Bitwise overflow checking in c [closed]

Question

Closed. This question needs debugging details. It is not currently accepting answers.

---

Want to improve this question? Update the question so it's on-topic for Stack Overflow.

Closed 5 years ago.

Improve this question

I am trying to write two functions that will check/prevent overflow in c (using only ! ~ | & ^ +) but cant get it. The first is will a certain twos compliment/signed int will fit in a certatin amount of bits: fitsB(int x, int n) where is the int and n is the size of bits to use. Also a function that will check to see if two ints will not overflow when added together: overflowInt(int x, int y). I can get it if they are unsigned ints but the negatives just make things harder for me. Anyone know how to?

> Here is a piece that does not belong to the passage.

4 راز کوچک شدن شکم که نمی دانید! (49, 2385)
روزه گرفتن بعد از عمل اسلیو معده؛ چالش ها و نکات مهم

There also is no casting and ints are always 32 bit

Answer 1

/* 
 * addOK - Determine if can compute x+y without overflow
 *   Example: addOK(0x80000000,0x80000000) = 0,
 *            addOK(0x80000000,0x70000000) = 1, 
 *   Legal ops: ! ~ & ^ | + << >>
 *   Max ops: 20
 *   Rating: 3
 */
 int addOK(int x, int y) {
  // Find the sign bit in each word
  //if a and b have different signs, you cannot get overflow.
  //if they are the same, check that a is different from c and b is different from c, 
  // if they are the same, then there was no overflow.
  int z=x+y;
  int a=x>>31;
  int b=y>>31;
  int c=z>>31;
  return !!(a^b)|(!(a^c)&!(b^c));
}

Answer 2

x will fit in n bits if x < 2^(n-1).

The overflow question needs more information. Two ints will not overflow if you assign them to a long (or a double).

Answer 3

Using the above example (Adam Shiemke), you can find the maximum (positive) value and minimum value (negative) to get the range for n number of bits. 2^(n-1) (from Adam's example) and minus one for the maximum/positive number which can be represented in the n bits. For the minimum value, negate 2^(n-1) to get the minimum value x => -(2^(n-1)); (Note the >= not > for the minimum range). For example, for n = 4 bits, 2^(4-1) - 1 = 2^3 -1 = 7 so x <= 7 and x >= -8 = (-(2^(4-1)).

This assumes the initial input does not overflow a 32 bit quanity (Hopefully an error occurs in that condition) and the number of bits you are using is less then 32 (as you are adding 1 for the negative range and if you have 32 bits, it will overflow, see below for an explanation).

To determine if addition will overflow, if you have the maximum value, the x + y <= maximum value. By using algebra, we can get y <= maximum value - x. You can then compare the passed in value for y and if it does not meet the condition, the addition will overflow. For example if x is the maximumn value, then y <= 0, so y must be less then or equal to zero or the addition will overflow.